ABOUT THIS EXERCISE: Pictures aside, each record should be reproduced exactly.

INFORMATION SHOWN:
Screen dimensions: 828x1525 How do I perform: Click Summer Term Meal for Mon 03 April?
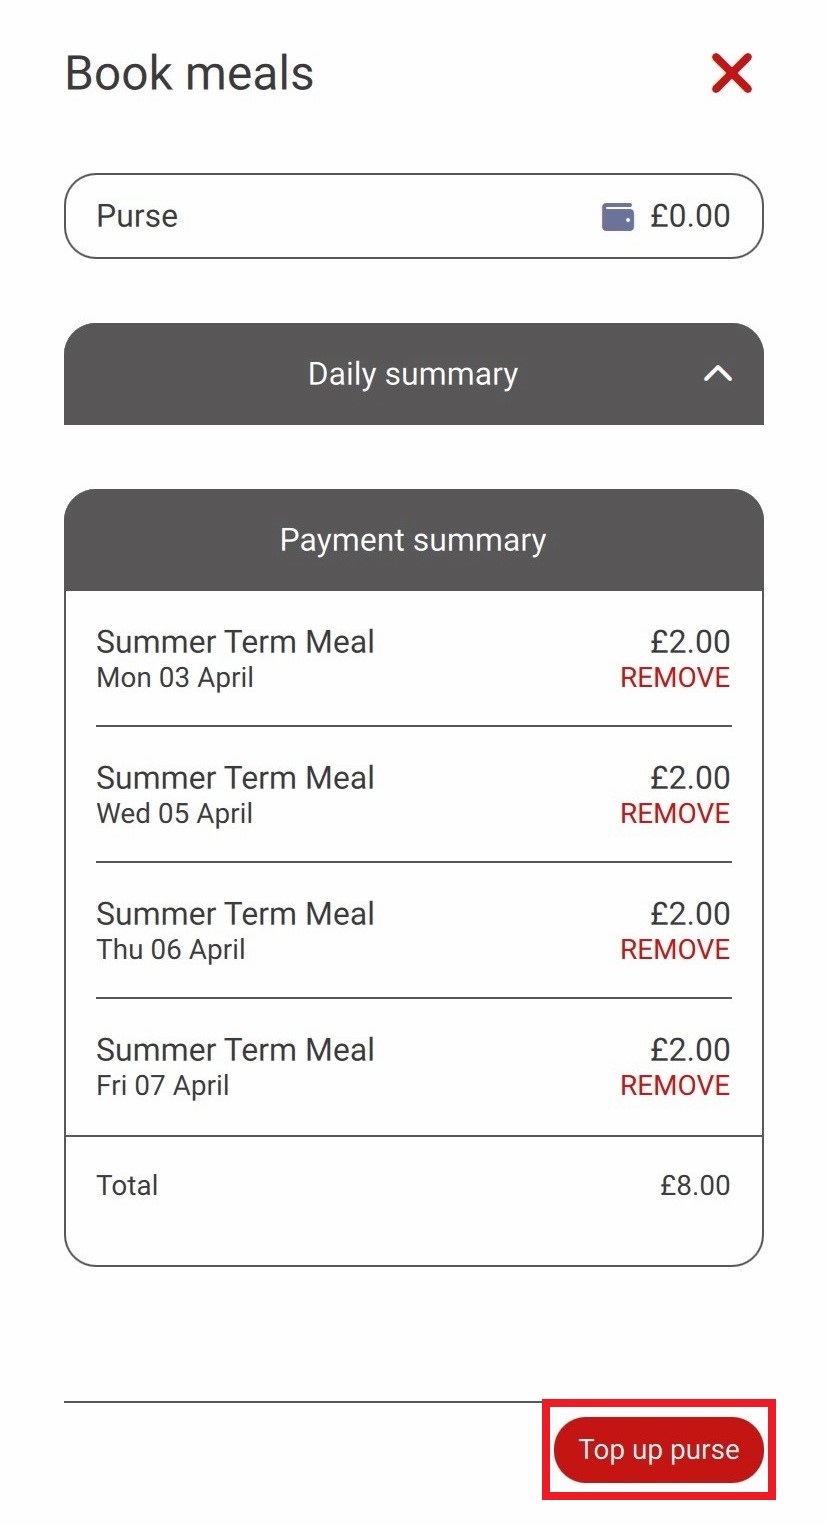235,642
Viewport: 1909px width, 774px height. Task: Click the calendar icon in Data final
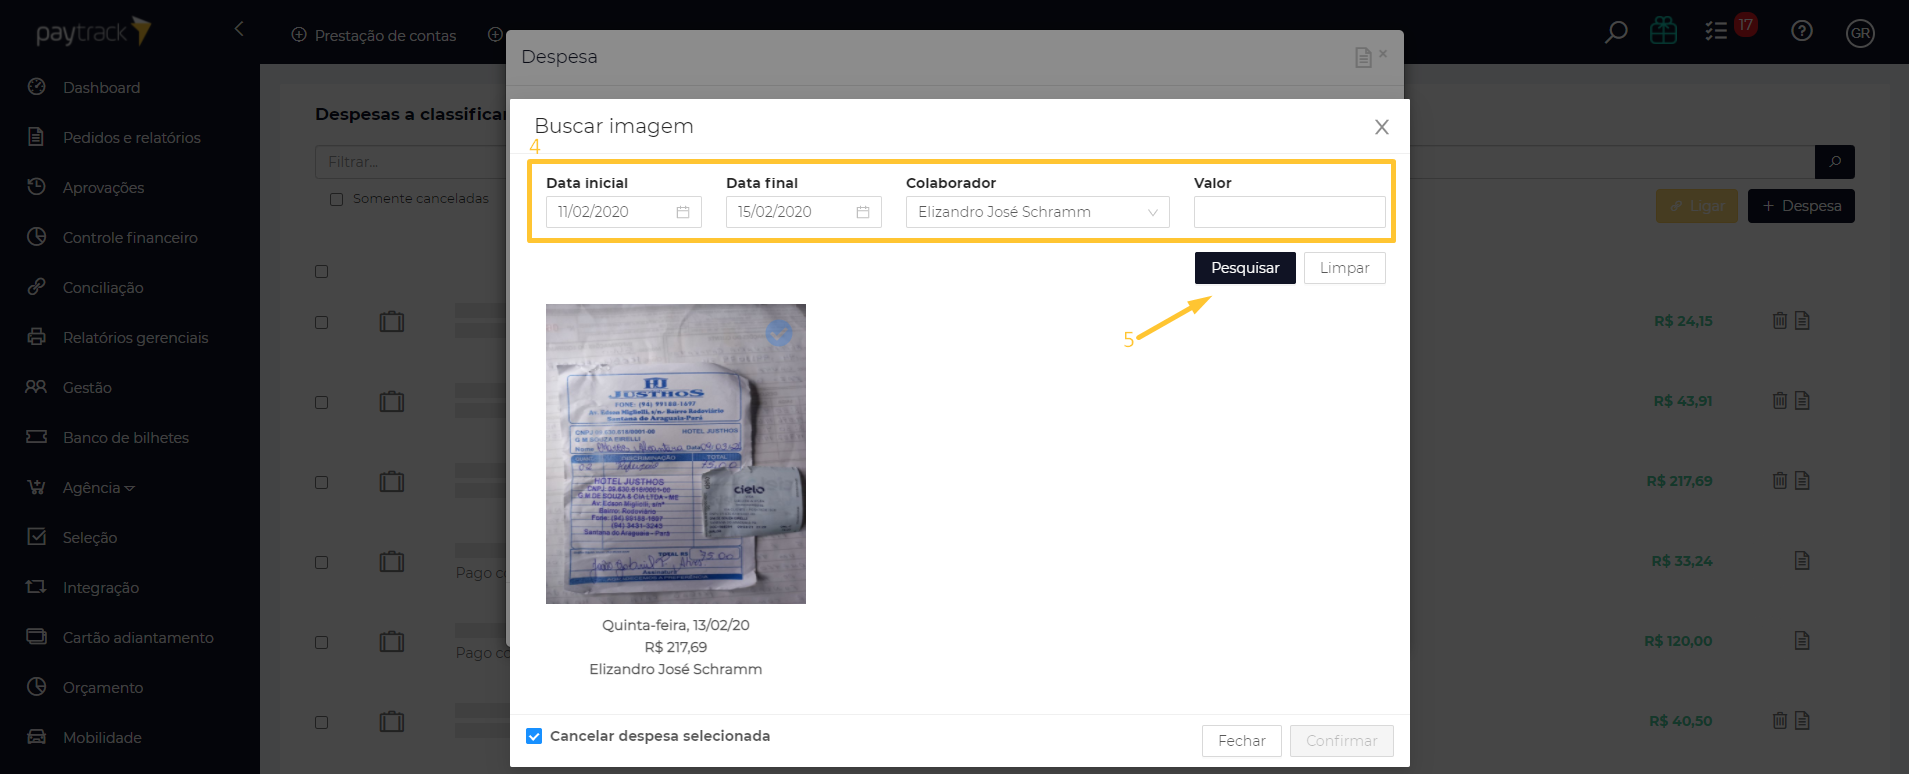pyautogui.click(x=863, y=212)
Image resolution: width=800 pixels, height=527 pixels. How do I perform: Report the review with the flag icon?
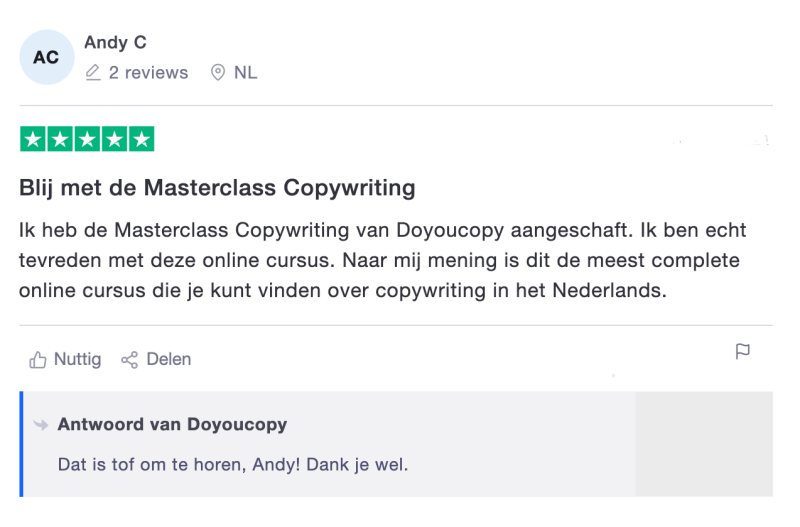pos(743,352)
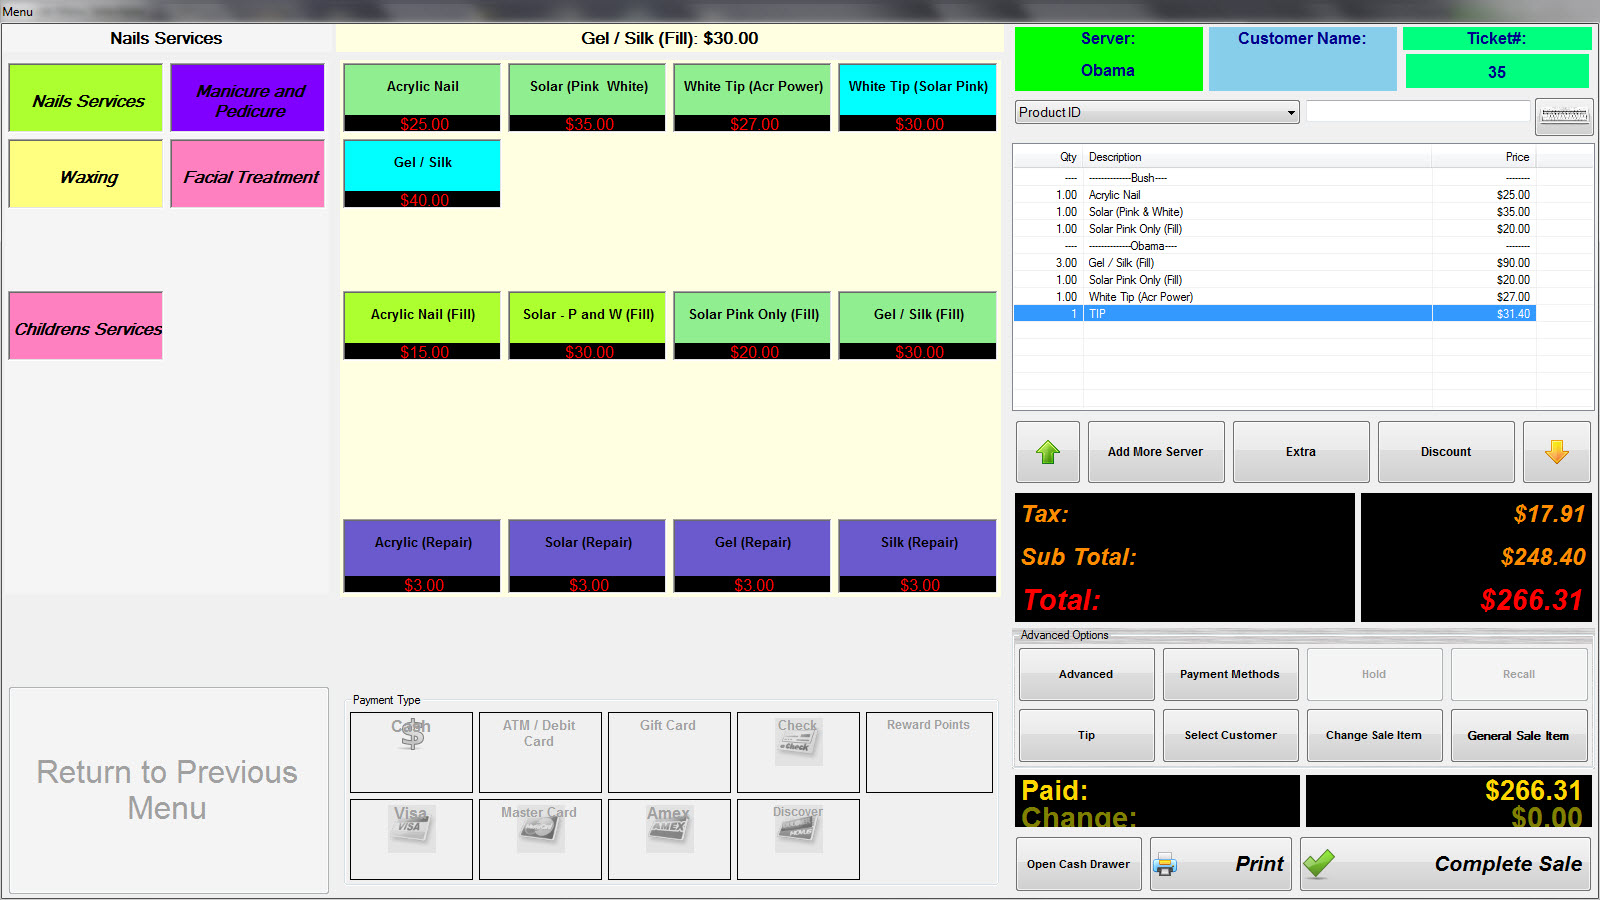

REPLY TO THE TASK:
Screen dimensions: 828x1525 How do I perform: Click Summer Term Meal for Mon 03 April?
235,642
Viewport: 1909px width, 774px height. Task: Click the calendar icon in Data final
pyautogui.click(x=863, y=212)
Image resolution: width=800 pixels, height=527 pixels. How do I perform: Report the review with the flag icon?
pos(743,352)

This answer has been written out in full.